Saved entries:
····················
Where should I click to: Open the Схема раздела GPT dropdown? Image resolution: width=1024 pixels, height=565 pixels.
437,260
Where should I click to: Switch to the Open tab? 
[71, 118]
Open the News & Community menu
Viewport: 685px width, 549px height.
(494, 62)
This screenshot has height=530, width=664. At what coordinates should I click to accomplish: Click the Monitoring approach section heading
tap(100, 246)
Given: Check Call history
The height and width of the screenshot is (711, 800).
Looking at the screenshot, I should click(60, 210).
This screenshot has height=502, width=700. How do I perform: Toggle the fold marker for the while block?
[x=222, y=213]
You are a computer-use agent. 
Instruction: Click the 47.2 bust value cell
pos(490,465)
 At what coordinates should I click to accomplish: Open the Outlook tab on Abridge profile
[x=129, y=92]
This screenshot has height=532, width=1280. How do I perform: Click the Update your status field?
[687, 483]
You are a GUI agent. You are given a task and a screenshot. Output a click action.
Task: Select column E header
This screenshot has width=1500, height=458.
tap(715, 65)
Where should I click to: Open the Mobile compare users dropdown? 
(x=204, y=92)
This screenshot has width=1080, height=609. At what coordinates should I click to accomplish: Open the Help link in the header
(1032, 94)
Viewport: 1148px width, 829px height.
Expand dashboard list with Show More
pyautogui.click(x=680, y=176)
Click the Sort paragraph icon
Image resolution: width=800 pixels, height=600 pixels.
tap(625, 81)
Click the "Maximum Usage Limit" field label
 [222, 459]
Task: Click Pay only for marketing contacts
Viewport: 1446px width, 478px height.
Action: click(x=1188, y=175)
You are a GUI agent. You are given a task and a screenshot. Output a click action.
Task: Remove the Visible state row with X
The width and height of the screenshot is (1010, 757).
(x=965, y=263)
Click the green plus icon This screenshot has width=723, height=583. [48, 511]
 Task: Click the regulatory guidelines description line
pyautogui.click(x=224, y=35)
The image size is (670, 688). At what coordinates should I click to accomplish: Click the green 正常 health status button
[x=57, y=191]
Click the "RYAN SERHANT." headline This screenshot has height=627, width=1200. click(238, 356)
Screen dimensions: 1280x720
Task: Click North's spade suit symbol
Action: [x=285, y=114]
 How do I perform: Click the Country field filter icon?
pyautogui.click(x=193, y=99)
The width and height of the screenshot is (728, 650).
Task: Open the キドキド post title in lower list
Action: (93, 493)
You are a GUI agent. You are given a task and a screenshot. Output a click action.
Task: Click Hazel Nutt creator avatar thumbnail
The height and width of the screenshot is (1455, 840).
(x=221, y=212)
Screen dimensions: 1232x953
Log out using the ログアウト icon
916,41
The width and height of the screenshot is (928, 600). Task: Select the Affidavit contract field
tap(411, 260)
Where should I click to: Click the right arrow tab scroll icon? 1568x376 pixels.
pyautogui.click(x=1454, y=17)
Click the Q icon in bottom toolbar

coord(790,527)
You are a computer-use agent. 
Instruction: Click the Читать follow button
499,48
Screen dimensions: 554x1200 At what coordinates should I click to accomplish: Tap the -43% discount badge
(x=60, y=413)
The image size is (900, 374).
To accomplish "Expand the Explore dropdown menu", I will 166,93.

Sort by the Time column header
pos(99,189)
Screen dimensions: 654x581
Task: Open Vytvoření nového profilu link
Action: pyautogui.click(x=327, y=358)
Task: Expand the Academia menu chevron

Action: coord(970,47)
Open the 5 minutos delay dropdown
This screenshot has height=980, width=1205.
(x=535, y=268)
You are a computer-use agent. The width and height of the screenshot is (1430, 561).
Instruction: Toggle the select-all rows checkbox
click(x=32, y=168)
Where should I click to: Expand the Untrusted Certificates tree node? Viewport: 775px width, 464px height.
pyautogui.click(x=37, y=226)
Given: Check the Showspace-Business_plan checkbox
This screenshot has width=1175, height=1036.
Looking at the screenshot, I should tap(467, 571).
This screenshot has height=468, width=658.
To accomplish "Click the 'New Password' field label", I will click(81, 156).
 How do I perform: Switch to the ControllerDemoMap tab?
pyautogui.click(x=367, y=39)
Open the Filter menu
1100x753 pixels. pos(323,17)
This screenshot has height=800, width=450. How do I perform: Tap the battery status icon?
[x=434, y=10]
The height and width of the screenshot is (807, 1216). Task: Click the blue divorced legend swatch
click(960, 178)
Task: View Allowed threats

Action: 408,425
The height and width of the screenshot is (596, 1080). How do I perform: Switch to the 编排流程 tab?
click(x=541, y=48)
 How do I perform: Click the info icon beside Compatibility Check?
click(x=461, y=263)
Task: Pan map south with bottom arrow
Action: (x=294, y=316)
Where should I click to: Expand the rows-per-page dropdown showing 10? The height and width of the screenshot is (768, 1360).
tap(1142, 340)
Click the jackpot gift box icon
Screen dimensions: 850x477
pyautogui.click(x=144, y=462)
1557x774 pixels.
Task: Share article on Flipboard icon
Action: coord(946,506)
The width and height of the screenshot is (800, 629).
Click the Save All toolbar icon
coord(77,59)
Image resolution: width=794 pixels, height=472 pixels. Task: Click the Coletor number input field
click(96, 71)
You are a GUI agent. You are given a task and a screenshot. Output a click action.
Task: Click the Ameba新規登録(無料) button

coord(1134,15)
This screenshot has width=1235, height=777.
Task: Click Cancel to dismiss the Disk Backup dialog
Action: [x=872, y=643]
····················
▸ What is expected
Transcribe the entries exactly, and make each line match the original.

▸ Solution to this task
Where should I click to: Open the Схема раздела GPT dropdown? Image resolution: width=1024 pixels, height=565 pixels.
437,260
Where should I click to: Switch to the Open tab? 
[71, 118]
Open the News & Community menu
Viewport: 685px width, 549px height.
(494, 62)
This screenshot has height=530, width=664. At what coordinates should I click to accomplish: Click the Monitoring approach section heading
tap(100, 246)
Given: Check Call history
The height and width of the screenshot is (711, 800).
Looking at the screenshot, I should click(60, 210).
This screenshot has height=502, width=700. How do I perform: Toggle the fold marker for the while block?
[x=222, y=213]
You are a computer-use agent. 
Instruction: Click the 47.2 bust value cell
pos(490,465)
 At what coordinates should I click to accomplish: Open the Outlook tab on Abridge profile
[x=129, y=92]
This screenshot has height=532, width=1280. How do I perform: Click the Update your status field?
[687, 483]
You are a GUI agent. You are given a task and a screenshot. Output a click action.
Task: Select column E header
This screenshot has width=1500, height=458.
tap(715, 65)
Where should I click to: Open the Mobile compare users dropdown? 
(x=204, y=92)
This screenshot has width=1080, height=609. At what coordinates should I click to accomplish: Open the Help link in the header
(1032, 94)
Viewport: 1148px width, 829px height.
Expand dashboard list with Show More
pyautogui.click(x=680, y=176)
Click the Sort paragraph icon
Image resolution: width=800 pixels, height=600 pixels.
tap(625, 81)
Click the "Maximum Usage Limit" field label
 [222, 459]
Task: Click Pay only for marketing contacts
Viewport: 1446px width, 478px height.
Action: click(x=1188, y=175)
You are a GUI agent. You are given a task and a screenshot. Output a click action.
Task: Remove the Visible state row with X
The width and height of the screenshot is (1010, 757).
(x=965, y=263)
Click the green plus icon This screenshot has width=723, height=583. [48, 511]
 Task: Click the regulatory guidelines description line
pyautogui.click(x=224, y=35)
The image size is (670, 688). At what coordinates should I click to accomplish: Click the green 正常 health status button
[x=57, y=191]
Click the "RYAN SERHANT." headline This screenshot has height=627, width=1200. click(238, 356)
Screen dimensions: 1280x720
Task: Click North's spade suit symbol
Action: [x=285, y=114]
 How do I perform: Click the Country field filter icon?
pyautogui.click(x=193, y=99)
The width and height of the screenshot is (728, 650).
Task: Open the キドキド post title in lower list
Action: (93, 493)
You are a GUI agent. You are given a task and a screenshot. Output a click action.
Task: Click Hazel Nutt creator avatar thumbnail
The height and width of the screenshot is (1455, 840).
(x=221, y=212)
Screen dimensions: 1232x953
Log out using the ログアウト icon
916,41
The width and height of the screenshot is (928, 600). Task: Select the Affidavit contract field
tap(411, 260)
Where should I click to: Click the right arrow tab scroll icon? 1568x376 pixels.
pyautogui.click(x=1454, y=17)
Click the Q icon in bottom toolbar

coord(790,527)
You are a computer-use agent. 
Instruction: Click the Читать follow button
499,48
Screen dimensions: 554x1200 At what coordinates should I click to accomplish: Tap the -43% discount badge
(x=60, y=413)
The image size is (900, 374).
To accomplish "Expand the Explore dropdown menu", I will 166,93.

Sort by the Time column header
pos(99,189)
Screen dimensions: 654x581
Task: Open Vytvoření nového profilu link
Action: pyautogui.click(x=327, y=358)
Task: Expand the Academia menu chevron

Action: coord(970,47)
Open the 5 minutos delay dropdown
This screenshot has height=980, width=1205.
(x=535, y=268)
You are a computer-use agent. The width and height of the screenshot is (1430, 561).
Instruction: Toggle the select-all rows checkbox
click(x=32, y=168)
Where should I click to: Expand the Untrusted Certificates tree node? Viewport: 775px width, 464px height.
pyautogui.click(x=37, y=226)
Given: Check the Showspace-Business_plan checkbox
This screenshot has width=1175, height=1036.
Looking at the screenshot, I should tap(467, 571).
This screenshot has height=468, width=658.
To accomplish "Click the 'New Password' field label", I will click(81, 156).
 How do I perform: Switch to the ControllerDemoMap tab?
pyautogui.click(x=367, y=39)
Open the Filter menu
1100x753 pixels. pos(323,17)
This screenshot has height=800, width=450. How do I perform: Tap the battery status icon?
[x=434, y=10]
The height and width of the screenshot is (807, 1216). Task: Click the blue divorced legend swatch
click(960, 178)
Task: View Allowed threats

Action: 408,425
The height and width of the screenshot is (596, 1080). How do I perform: Switch to the 编排流程 tab?
click(x=541, y=48)
 How do I perform: Click the info icon beside Compatibility Check?
click(x=461, y=263)
Task: Pan map south with bottom arrow
Action: (x=294, y=316)
Where should I click to: Expand the rows-per-page dropdown showing 10? The height and width of the screenshot is (768, 1360).
tap(1142, 340)
Click the jackpot gift box icon
Screen dimensions: 850x477
pyautogui.click(x=144, y=462)
1557x774 pixels.
Task: Share article on Flipboard icon
Action: coord(946,506)
The width and height of the screenshot is (800, 629).
Click the Save All toolbar icon
coord(77,59)
Image resolution: width=794 pixels, height=472 pixels. Task: Click the Coletor number input field
click(96, 71)
You are a GUI agent. You are given a task and a screenshot. Output a click action.
Task: Click the Ameba新規登録(無料) button

coord(1134,15)
This screenshot has width=1235, height=777.
Task: Click Cancel to dismiss the Disk Backup dialog
Action: [x=872, y=643]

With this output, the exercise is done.